> **Work to complete**: Search the listing for the string "beside". Copy every line that has it.

> **Records for this exercise**:
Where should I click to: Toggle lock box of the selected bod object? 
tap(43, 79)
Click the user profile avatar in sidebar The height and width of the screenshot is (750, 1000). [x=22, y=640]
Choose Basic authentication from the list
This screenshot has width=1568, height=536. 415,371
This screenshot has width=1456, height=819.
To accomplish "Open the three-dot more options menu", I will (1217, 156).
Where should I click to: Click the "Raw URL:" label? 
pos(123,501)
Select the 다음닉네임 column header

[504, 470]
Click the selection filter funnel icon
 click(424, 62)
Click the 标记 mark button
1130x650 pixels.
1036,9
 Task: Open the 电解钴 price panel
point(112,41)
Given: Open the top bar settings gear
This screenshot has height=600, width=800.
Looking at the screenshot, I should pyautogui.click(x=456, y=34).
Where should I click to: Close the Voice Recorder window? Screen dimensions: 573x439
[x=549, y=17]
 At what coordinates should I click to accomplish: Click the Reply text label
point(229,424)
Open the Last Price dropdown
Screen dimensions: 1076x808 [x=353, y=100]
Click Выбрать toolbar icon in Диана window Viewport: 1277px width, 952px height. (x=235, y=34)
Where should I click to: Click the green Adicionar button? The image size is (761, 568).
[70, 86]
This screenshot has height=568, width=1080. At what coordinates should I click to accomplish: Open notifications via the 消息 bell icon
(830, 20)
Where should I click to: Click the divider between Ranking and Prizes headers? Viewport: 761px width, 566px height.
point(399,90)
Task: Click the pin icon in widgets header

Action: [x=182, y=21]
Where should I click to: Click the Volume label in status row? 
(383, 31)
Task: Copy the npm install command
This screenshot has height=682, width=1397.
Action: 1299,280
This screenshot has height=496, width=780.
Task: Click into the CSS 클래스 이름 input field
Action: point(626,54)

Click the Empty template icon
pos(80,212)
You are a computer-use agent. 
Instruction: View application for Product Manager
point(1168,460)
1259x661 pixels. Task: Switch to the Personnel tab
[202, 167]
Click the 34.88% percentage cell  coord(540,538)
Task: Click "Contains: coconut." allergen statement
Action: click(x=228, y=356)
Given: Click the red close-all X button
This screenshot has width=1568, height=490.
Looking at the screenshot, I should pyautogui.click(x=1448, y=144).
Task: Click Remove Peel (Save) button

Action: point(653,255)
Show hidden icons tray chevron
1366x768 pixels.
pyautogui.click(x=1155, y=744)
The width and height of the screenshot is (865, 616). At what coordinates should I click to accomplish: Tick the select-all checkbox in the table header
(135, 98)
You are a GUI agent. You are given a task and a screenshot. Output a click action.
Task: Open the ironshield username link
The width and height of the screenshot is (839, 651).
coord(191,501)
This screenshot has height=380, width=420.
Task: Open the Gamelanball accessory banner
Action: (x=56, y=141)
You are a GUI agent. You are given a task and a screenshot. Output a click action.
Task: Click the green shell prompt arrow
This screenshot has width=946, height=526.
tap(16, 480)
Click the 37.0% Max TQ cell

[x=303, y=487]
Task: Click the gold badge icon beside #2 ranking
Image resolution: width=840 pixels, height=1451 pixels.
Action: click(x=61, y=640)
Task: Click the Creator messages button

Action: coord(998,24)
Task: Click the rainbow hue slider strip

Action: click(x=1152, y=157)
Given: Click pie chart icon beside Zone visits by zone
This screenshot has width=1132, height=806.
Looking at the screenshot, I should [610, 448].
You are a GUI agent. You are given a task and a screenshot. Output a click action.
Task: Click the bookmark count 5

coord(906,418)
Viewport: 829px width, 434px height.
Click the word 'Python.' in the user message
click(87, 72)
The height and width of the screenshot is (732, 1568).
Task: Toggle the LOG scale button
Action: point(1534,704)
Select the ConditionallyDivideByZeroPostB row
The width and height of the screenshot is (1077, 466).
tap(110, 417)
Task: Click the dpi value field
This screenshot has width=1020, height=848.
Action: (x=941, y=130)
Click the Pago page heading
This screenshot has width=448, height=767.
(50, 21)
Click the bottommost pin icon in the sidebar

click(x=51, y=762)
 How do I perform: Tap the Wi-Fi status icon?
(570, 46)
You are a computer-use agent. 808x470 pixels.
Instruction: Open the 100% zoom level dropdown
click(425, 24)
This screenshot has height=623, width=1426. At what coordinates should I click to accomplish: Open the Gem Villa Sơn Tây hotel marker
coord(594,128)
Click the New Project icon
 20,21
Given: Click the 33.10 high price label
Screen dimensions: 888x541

> **Finished task**:
Task: Click the gold badge icon beside #2 ranking
Given: Click pie chart icon beside Zone visits by zone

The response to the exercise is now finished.